Cumhurbaşkanı sistemi değiştirebilir mi?

Türkiye’nin politik konumu artık Ortadoğu’dur. Ülke oraya taşınmıştır. Bu aslında yeni bir durum da değildir. 1990 yılındaki Körfez Savaşı'yla başladı. 1 koyup 10 almak gibi Turgut Özal’ın ABD’nin gölgesinde yer alma hevesiyle ilk kez bir “heyecan” yaşamıştık. Onu hafif zararla atlatmıştık, devlet yönetimine daha aklı selim isimler geldiği ve devlet adına direnenler çıktığı için.
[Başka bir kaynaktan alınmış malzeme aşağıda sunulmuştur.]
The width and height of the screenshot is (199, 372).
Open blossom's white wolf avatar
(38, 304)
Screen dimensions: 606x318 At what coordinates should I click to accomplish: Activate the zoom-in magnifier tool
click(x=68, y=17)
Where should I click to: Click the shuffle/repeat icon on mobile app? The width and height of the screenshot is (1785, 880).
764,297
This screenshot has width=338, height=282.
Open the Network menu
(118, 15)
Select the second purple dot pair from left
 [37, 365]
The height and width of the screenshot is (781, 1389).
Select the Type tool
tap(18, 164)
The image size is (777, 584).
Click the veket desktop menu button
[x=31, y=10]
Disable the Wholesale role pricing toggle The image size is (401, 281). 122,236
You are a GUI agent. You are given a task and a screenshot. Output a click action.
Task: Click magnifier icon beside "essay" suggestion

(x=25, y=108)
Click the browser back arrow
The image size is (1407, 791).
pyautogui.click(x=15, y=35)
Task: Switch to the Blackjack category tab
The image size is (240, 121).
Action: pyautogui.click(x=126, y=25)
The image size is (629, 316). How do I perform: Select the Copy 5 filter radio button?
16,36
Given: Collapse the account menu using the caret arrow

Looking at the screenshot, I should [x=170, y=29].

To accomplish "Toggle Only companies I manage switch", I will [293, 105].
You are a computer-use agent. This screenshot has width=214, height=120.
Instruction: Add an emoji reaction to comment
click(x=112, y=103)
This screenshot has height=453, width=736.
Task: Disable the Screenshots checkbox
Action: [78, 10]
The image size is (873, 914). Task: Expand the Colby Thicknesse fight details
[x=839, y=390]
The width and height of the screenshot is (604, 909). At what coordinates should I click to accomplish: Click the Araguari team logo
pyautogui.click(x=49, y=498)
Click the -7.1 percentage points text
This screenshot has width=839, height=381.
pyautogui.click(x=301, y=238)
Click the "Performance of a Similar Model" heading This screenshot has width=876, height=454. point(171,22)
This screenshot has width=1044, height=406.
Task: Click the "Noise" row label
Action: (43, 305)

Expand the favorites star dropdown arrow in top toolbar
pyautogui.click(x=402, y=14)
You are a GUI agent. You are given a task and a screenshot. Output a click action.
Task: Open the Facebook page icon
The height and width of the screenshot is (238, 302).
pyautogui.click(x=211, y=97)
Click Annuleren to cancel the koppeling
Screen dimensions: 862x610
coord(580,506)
Suriye’de de meselenin kökeninde Recep Tayyip Erdoğan’ı heyecanlandıran ABD ile birlikte BOP eş başkanlığının yarattığı etki ile bunun gereğini yapmanın telaşı vardı. Libya, Mısır derken Suriye’de “dükkân” açtık. Bu arada bazı Afrika ülkeleriyle de bir takım “temaslar” sağladık. Suriye meselesinde Ortadoğu’ya ilişkin fantastik hayalleri olan bir Dışişleri Bakanımız vardı. Şimdi o koltukta, ondan çok fazla etkilendiğini bildiğimiz bir başka isim oturuyor.

Suriye’de neler olup bittiğini Türkiye Cumhuriyeti yurttaşları dışında tüm dünya biliyor. Burada bilinmemesinin en önemli nedenlerinden birisi muhalefet. Erdoğan yine siyasetini istediği alana taşıdı. Devlet, güvenlik gibi söylemlerle de kendisine konforlu bir alan daha yarattı. Önce “Kürtlerin hamisi” olacağız dendi, sonra cihatçı çetelerin arkasından çıktık. Suriye 3’e bölünüyor ve Türkiye’nin orada cihatçılar ile Kürtlerden oluşan 2 yeni sınır komşusu var. 2 hafta önceki yazımın başlığıydı, muhalefet 2027 yılında yapılması planlanan seçimlere değil 2032 yılında yapılması planlanan seçimlere odaklanmalı diye. Yavaş yavaş bu tezi neden dillendirdiğim anlaşılıyor galiba. İktidar tek kale maç oynuyor.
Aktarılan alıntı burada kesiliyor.